Nine of 12 coal blocks idle,  FICCI urges Odisha government to intervene

Though Vedanta had successfully bid for two blocks and GMR and Essel Mining one each, none of  them have started the ground works.
For representational purposes (Photo | EPS)
For representational purposes (Photo | EPS)

BHUBANESWAR: The State government is losing out on a huge amount of revenue from royalty with just three of the 12 coal blocks, auctioned since 2015, in operation now.

Expressing concern over the delay in commissioning production of the auctioned coal blocks, the Federation of Indian Chambers of Commerce and Industry (FICCI) has urged the State government to set up a dedicated cell to monitor the progress and sort out issues relating to land acquisition and expeditious approval of statutory clearances.

Writing to Chief Secretary Suresh Mahapatra recently, FICCI secretary general Dilip Chenoy said coal blocks allotted to five public sector undertakings and four private companies remained a non-starter due to delay in land acquisition and grant of statutory clearances. 

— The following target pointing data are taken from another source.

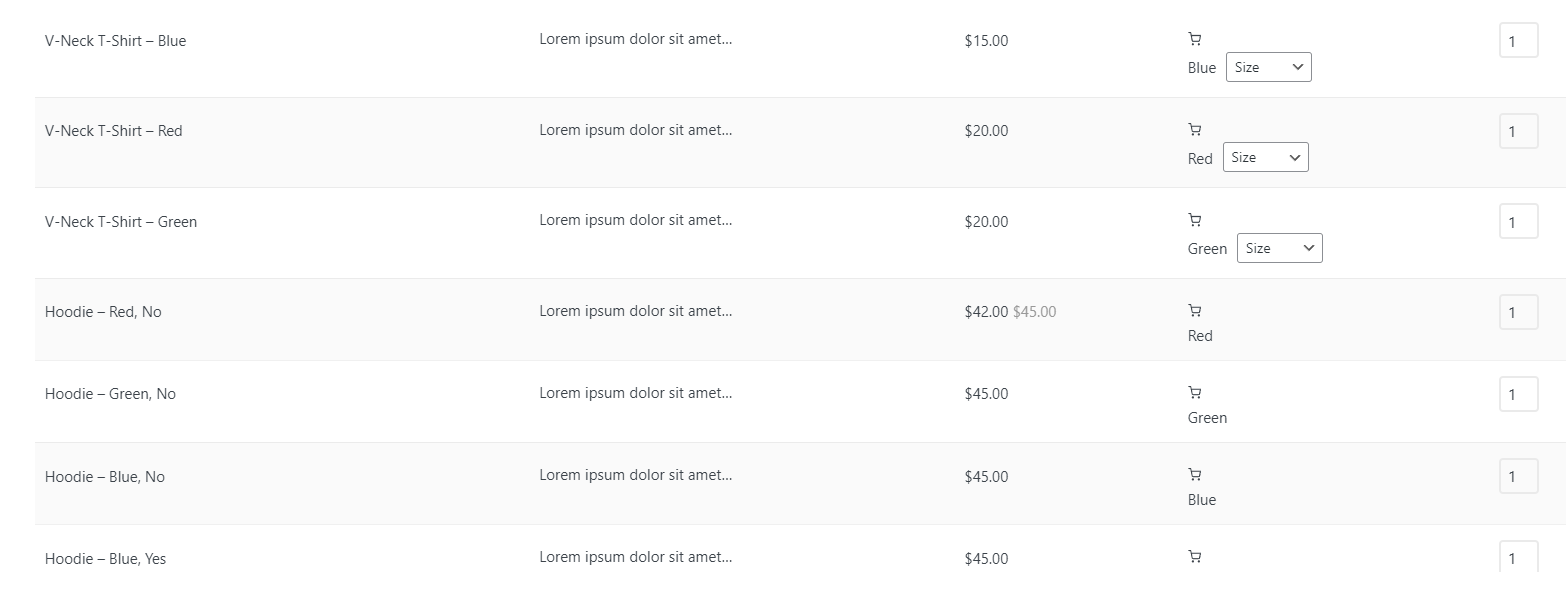The height and width of the screenshot is (596, 1566).
Task: Click cart icon for Hoodie Blue, No
Action: [1194, 474]
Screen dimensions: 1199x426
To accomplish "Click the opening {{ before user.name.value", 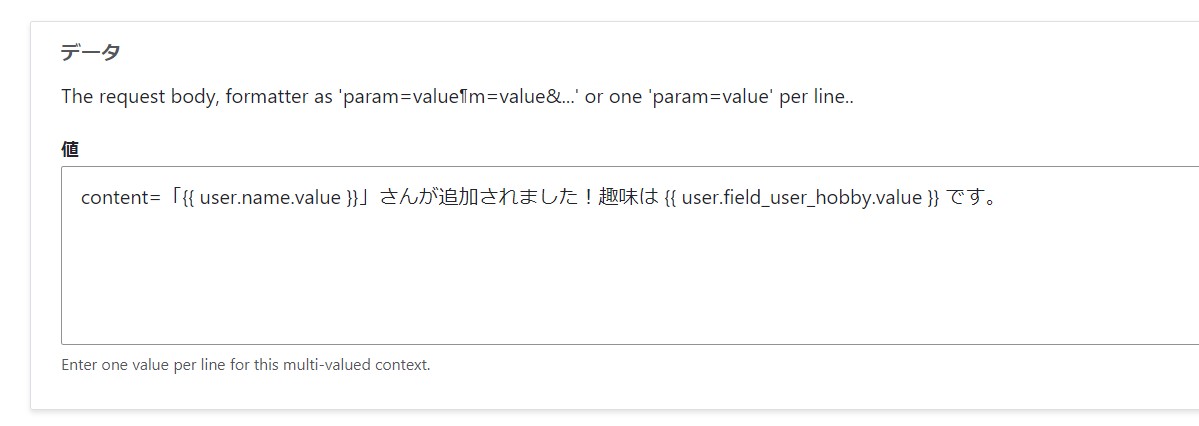I will (189, 198).
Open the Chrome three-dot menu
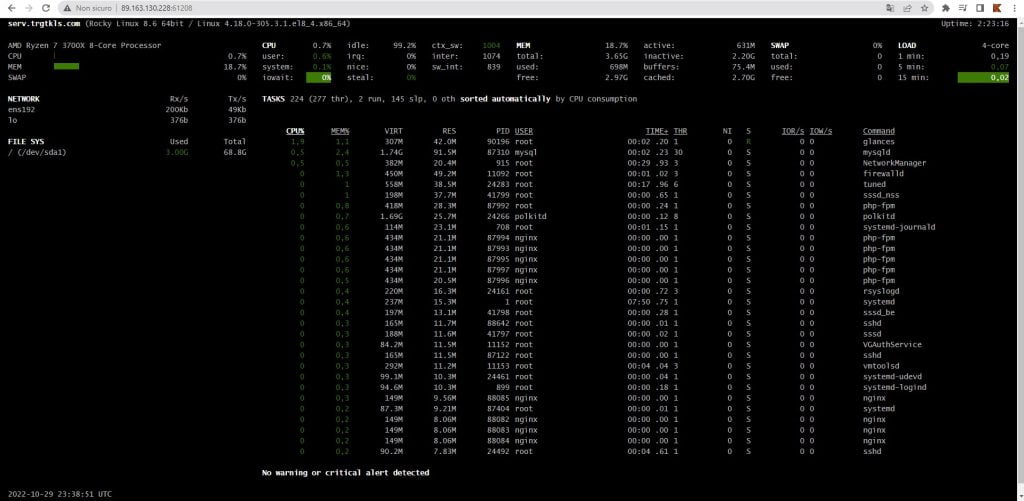The image size is (1024, 501). coord(1015,7)
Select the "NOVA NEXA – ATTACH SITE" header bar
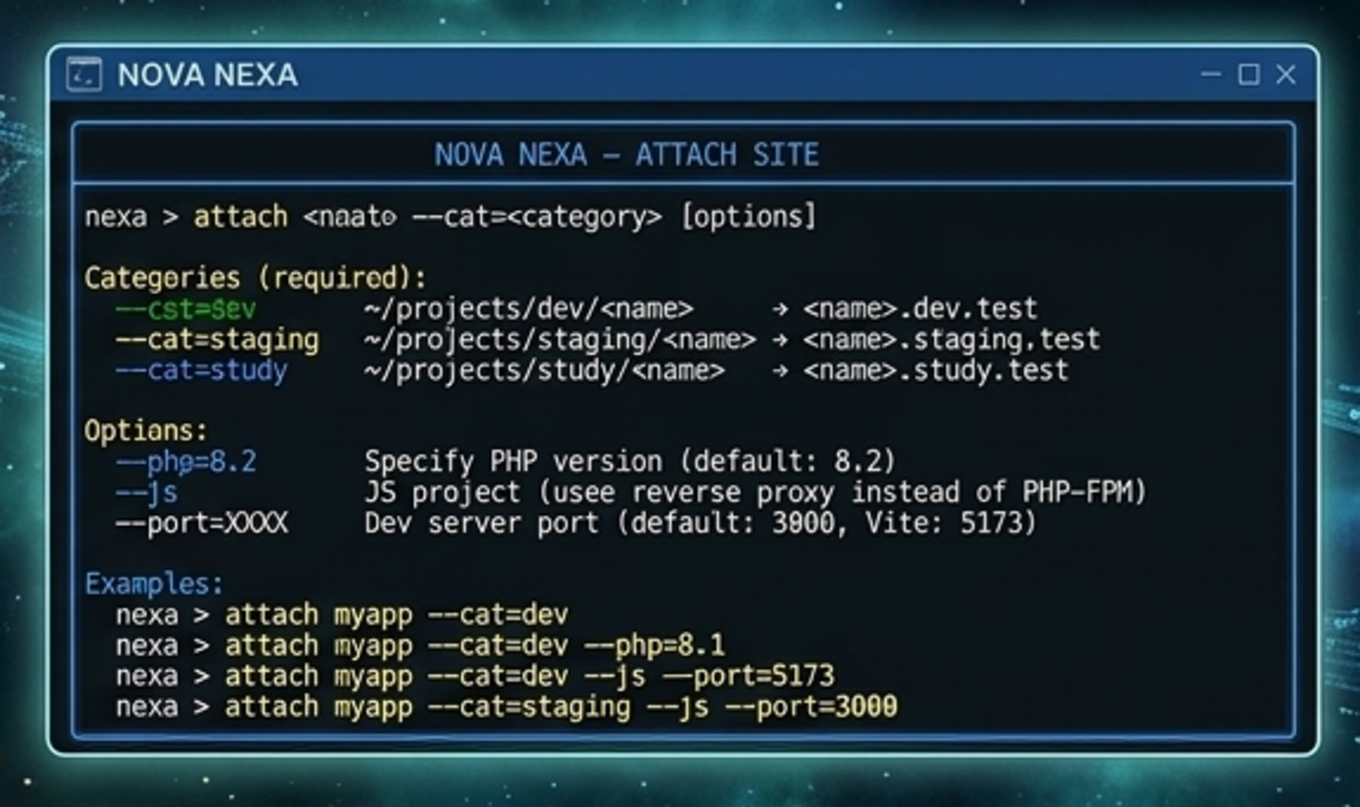 (626, 155)
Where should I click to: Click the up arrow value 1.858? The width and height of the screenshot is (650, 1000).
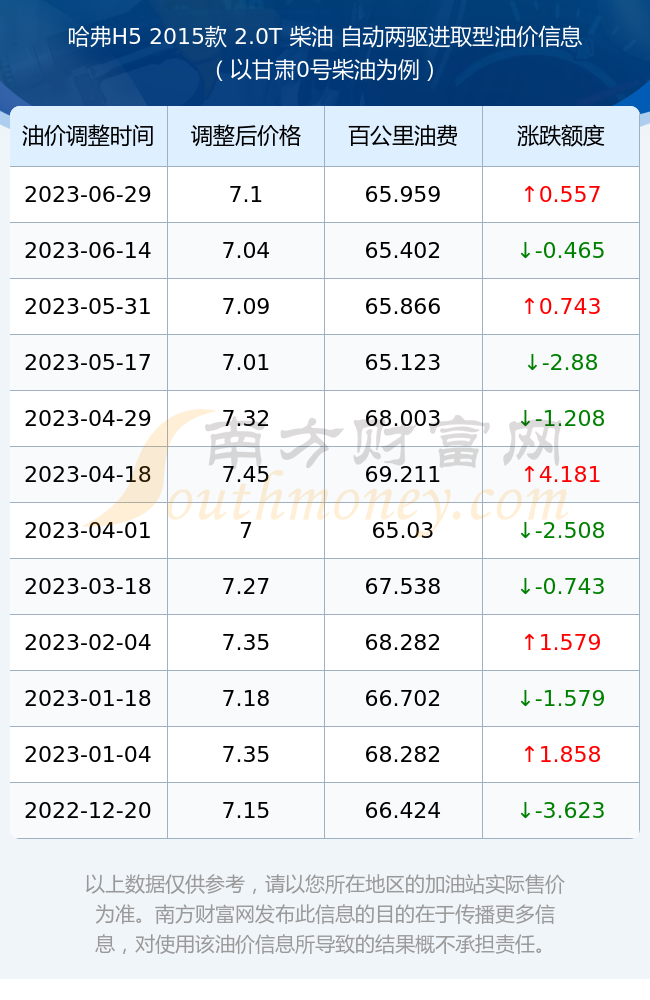(x=561, y=754)
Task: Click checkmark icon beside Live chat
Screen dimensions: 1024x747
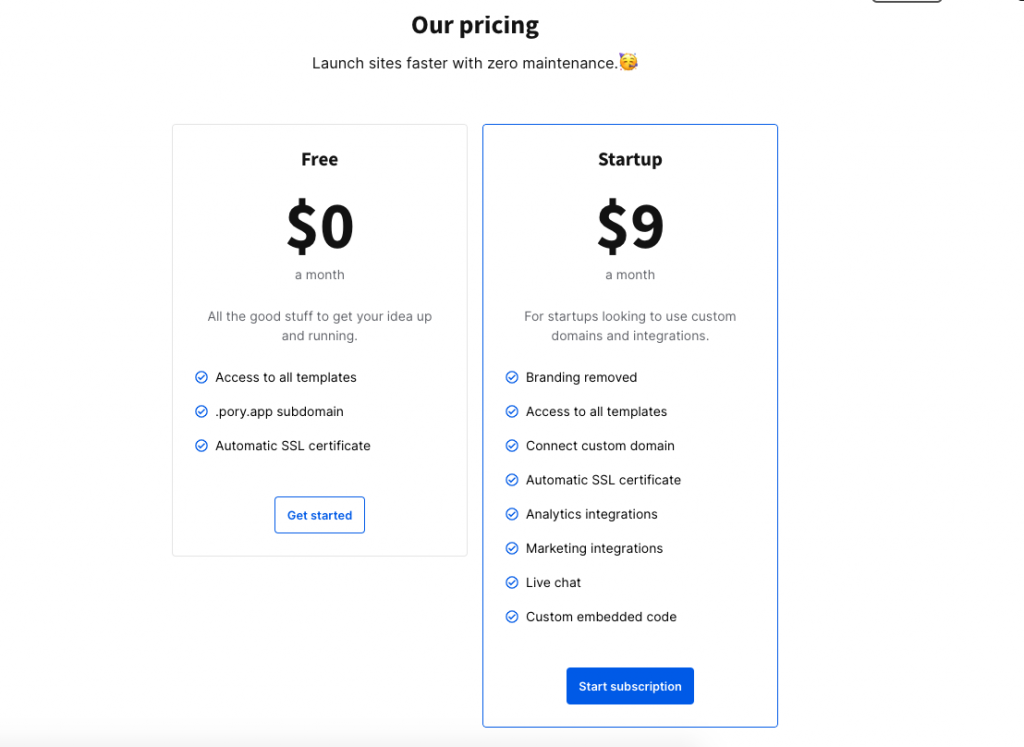Action: coord(512,582)
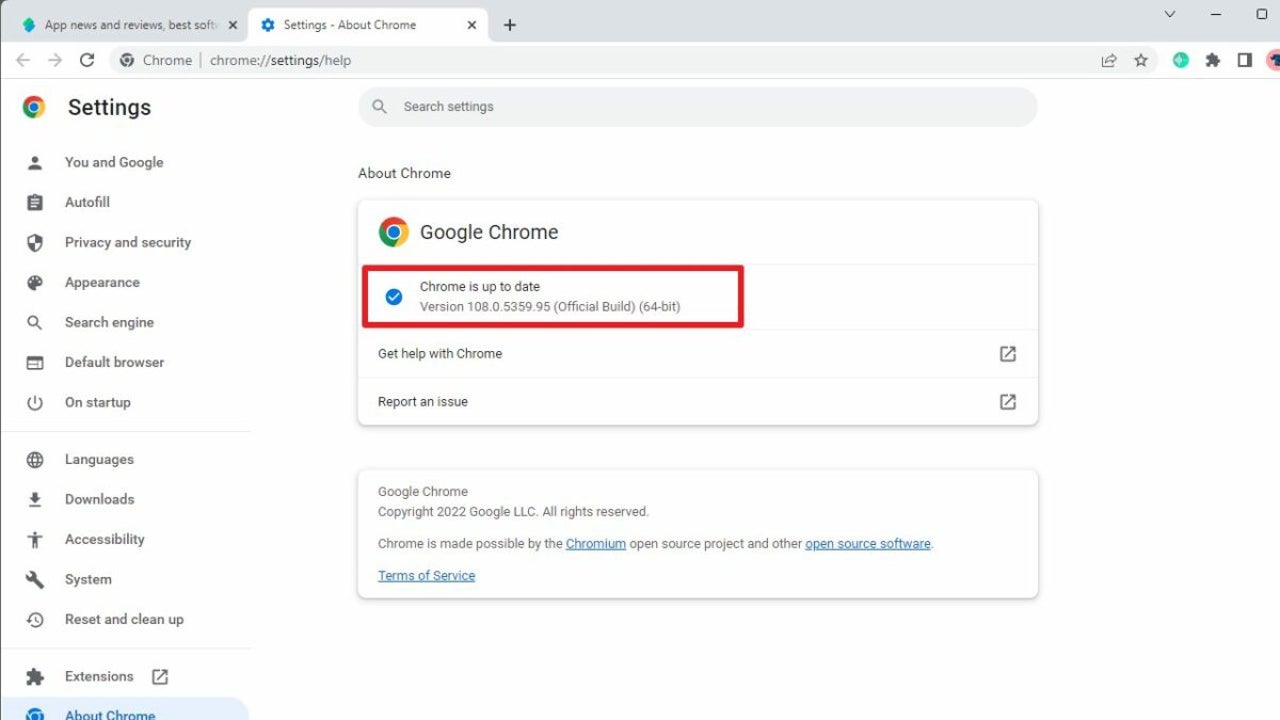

“I would take this opportunity to bring to your kind notice that 12 coal mines have been allocated and auctioned in Odisha since 2015 having production capacity of 97 million tonne per annum (MTPA) which will generate revenue of over `7,000 crore every year for the State exchequer, creating over 1 lakh direct and indirect local jobs,” Chenoy said. 

The Dulanga coal block of NTPC, OCPL’s Manoharpur and the Talabira II and III blocks allocated to Neyveli Lignite Corporation have been operationalised. However, the Utkal-D block of NALCO, Baitarani West of OMC and Naini block of Singareni Collieries Company Ltd (SCCL) have remained idle in the last six years. Two other coal blocks allotted to Karnataka Power Corporation (Mandakini) and Gujarat Electricity Corporation (Utkal-C) are also lying idle.

Though Vedanta had successfully bid for two blocks and GMR and Essel Mining one each, none of them have started the groundworks.

The cumulative reserve of coal in the 12 blocks is over 3,376 MT with a production capacity of 97 MTPA. The State will get annual royalty to the tune of Rs 7,287 crore if all the annual production capacity is achieved, FICCI said. 

Chenoy said that these auctioned coal blocks have significant potential to generate revenue for the State and at the same time create massive opportunities for local employment. Odisha’s GSDP is estimated to contract by 4.9 per cent (pc) due to the impact of Covid-19.  

However, the State’s performance is better in comparison to the overall GDP of the country which contracted at a higher rate of 7.3 pc in 2020-21. 

“One of the key measures to revive the economy, in the current scenario, could be expeditious operationalisation of the already allocated coal blocks,” the FICCI secretary general stated.